> [Task requirements]:
In exact form, please repeat the records from their opening line down to the line with "Screen dimensions: 657x370", including that line.

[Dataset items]

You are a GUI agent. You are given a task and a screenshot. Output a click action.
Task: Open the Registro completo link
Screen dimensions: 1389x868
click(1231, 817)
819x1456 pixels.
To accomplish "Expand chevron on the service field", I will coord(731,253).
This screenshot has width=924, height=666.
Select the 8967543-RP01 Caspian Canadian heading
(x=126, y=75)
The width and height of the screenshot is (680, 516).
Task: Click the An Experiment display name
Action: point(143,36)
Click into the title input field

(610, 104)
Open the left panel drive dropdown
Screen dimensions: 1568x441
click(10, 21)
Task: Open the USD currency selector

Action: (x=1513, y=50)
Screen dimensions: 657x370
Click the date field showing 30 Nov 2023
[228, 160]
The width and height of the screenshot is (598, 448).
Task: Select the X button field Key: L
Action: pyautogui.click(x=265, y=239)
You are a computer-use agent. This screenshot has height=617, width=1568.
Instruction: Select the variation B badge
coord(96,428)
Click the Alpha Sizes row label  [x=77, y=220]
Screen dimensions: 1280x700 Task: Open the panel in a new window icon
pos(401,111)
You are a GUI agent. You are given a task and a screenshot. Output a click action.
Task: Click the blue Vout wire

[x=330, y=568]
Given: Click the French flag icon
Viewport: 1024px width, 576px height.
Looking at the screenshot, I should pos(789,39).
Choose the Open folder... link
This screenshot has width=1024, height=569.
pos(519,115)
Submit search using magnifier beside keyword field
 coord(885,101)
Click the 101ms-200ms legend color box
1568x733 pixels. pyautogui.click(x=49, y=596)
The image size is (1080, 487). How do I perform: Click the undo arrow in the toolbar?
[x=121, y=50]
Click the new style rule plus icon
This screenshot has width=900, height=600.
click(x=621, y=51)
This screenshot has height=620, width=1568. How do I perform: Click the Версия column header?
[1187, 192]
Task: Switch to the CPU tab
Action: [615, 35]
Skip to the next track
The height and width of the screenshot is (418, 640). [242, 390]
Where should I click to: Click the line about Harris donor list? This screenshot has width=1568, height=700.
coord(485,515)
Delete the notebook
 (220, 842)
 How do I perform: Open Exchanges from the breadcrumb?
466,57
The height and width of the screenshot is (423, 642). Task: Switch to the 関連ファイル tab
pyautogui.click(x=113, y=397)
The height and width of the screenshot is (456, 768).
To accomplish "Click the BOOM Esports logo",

> [Result]:
You are a GUI agent. You are given a task and a screenshot. Output a click action.
Task: Open the Registro completo link
Screen dimensions: 1389x868
click(1231, 817)
819x1456 pixels.
To accomplish "Expand chevron on the service field", I will coord(731,253).
This screenshot has width=924, height=666.
Select the 8967543-RP01 Caspian Canadian heading
(x=126, y=75)
The width and height of the screenshot is (680, 516).
Task: Click the An Experiment display name
Action: point(143,36)
Click into the title input field

(610, 104)
Open the left panel drive dropdown
Screen dimensions: 1568x441
click(10, 21)
Task: Open the USD currency selector

Action: (x=1513, y=50)
Screen dimensions: 657x370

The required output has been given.